Instructions for the task. In the records that follow, find each line with "computer" and pull it out.

----- Material shown -----

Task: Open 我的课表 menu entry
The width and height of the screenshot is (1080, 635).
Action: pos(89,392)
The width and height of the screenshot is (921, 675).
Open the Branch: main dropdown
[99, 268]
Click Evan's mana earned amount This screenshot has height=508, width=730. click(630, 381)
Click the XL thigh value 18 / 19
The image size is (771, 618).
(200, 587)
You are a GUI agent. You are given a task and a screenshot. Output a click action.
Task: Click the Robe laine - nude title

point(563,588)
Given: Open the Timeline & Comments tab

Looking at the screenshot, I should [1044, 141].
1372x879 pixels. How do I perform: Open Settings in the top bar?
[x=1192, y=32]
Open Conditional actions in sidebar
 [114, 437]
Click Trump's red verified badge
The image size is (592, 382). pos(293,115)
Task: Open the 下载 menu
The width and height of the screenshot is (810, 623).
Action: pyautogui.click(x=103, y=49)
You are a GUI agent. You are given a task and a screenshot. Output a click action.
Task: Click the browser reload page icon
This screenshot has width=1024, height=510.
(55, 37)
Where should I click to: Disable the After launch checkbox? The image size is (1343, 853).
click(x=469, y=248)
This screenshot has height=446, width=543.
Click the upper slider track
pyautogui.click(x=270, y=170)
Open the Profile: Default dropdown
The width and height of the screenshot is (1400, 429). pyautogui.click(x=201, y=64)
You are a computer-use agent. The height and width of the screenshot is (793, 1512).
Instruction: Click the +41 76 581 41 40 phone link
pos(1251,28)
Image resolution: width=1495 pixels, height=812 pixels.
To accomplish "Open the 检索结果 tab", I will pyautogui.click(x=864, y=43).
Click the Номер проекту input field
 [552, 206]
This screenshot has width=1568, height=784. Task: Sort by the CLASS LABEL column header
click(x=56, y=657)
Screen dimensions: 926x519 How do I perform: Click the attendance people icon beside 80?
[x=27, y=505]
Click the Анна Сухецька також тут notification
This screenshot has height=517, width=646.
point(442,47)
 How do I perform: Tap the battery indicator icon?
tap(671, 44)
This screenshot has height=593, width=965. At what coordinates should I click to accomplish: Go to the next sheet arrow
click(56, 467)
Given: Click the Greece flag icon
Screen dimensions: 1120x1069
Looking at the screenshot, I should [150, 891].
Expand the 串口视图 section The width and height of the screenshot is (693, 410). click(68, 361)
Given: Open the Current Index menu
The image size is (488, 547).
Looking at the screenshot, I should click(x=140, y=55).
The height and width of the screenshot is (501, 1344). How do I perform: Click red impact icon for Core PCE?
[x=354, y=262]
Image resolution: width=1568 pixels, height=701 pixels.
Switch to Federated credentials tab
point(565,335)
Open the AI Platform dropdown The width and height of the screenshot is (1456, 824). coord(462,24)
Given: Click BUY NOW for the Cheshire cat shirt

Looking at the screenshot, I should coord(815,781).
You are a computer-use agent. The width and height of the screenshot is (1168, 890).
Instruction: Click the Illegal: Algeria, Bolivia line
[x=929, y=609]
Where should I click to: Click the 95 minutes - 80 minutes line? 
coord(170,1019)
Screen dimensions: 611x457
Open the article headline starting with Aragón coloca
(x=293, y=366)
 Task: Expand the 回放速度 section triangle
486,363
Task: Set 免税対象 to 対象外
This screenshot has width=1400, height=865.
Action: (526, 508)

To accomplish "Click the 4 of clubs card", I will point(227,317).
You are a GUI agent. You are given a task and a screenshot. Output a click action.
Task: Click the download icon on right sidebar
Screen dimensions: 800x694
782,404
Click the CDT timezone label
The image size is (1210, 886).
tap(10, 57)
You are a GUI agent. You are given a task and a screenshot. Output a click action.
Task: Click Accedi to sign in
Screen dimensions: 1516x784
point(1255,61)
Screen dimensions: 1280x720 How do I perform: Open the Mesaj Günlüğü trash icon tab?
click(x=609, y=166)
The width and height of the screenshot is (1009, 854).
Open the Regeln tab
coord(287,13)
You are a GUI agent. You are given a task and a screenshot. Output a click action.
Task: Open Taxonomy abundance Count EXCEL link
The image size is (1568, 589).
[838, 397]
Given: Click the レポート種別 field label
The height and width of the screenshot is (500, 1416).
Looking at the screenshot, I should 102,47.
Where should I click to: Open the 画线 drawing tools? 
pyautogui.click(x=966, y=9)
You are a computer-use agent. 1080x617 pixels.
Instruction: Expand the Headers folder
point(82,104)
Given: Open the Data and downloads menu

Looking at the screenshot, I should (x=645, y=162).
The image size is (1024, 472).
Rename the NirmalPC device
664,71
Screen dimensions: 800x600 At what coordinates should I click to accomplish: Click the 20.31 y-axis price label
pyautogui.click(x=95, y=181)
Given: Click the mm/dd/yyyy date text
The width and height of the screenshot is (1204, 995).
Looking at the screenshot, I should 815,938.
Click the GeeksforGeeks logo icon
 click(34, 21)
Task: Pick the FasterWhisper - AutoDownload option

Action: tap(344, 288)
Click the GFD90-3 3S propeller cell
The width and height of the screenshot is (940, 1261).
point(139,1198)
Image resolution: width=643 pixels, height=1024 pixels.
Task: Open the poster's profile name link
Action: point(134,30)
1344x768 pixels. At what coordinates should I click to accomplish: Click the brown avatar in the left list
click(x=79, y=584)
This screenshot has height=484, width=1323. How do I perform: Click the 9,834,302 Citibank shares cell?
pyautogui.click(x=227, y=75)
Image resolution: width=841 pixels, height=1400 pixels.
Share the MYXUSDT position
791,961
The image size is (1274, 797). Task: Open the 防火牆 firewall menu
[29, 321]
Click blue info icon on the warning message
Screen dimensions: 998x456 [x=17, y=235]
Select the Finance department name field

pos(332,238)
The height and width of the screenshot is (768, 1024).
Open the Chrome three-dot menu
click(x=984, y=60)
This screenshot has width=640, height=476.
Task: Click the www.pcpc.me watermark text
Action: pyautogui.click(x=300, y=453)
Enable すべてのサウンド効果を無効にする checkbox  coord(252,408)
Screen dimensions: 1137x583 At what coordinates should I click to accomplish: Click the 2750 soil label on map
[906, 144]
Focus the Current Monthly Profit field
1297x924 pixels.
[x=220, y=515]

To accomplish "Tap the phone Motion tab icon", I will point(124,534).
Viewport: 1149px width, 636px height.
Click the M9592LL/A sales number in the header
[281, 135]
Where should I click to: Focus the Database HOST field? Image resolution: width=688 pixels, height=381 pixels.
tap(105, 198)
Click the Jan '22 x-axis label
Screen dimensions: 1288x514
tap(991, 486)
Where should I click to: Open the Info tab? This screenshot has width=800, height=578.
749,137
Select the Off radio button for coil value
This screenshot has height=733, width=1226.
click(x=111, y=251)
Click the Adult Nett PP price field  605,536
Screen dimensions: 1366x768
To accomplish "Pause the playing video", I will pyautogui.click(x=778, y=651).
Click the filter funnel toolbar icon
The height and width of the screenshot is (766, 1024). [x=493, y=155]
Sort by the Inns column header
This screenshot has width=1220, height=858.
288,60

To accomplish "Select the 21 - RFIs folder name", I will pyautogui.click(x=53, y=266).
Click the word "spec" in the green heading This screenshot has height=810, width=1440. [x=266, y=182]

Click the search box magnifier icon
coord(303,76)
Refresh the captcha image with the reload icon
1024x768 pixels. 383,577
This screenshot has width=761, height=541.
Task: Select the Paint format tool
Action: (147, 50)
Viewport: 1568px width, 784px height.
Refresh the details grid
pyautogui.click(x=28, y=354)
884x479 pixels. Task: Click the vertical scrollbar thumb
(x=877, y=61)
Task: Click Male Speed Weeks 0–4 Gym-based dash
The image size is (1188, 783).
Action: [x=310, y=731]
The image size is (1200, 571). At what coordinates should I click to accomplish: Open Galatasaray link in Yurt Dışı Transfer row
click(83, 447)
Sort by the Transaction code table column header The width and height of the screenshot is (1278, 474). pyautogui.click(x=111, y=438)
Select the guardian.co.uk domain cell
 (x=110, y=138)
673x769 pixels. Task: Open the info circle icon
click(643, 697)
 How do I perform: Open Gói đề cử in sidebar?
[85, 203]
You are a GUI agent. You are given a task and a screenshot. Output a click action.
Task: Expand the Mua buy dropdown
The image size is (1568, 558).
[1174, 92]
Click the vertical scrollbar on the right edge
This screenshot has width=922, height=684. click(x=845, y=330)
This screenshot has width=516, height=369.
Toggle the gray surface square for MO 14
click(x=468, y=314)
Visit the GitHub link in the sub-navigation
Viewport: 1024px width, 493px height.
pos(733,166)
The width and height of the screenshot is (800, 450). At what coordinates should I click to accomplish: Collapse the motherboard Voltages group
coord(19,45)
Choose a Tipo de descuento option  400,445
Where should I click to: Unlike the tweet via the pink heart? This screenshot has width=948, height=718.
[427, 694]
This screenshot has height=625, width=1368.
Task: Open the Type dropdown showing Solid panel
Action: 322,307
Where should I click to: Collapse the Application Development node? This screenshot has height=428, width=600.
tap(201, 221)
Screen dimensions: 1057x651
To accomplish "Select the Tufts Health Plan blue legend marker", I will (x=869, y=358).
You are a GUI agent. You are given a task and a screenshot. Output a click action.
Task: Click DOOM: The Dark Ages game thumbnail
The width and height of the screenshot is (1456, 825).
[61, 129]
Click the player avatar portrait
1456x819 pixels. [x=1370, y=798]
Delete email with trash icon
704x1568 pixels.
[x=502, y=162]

-----

Answer to this task.
You are a computer-use agent. The height and width of the screenshot is (793, 1512).
You are a computer-use agent. The width and height of the screenshot is (1168, 890).
You are a computer-use agent. 1080x617 pixels.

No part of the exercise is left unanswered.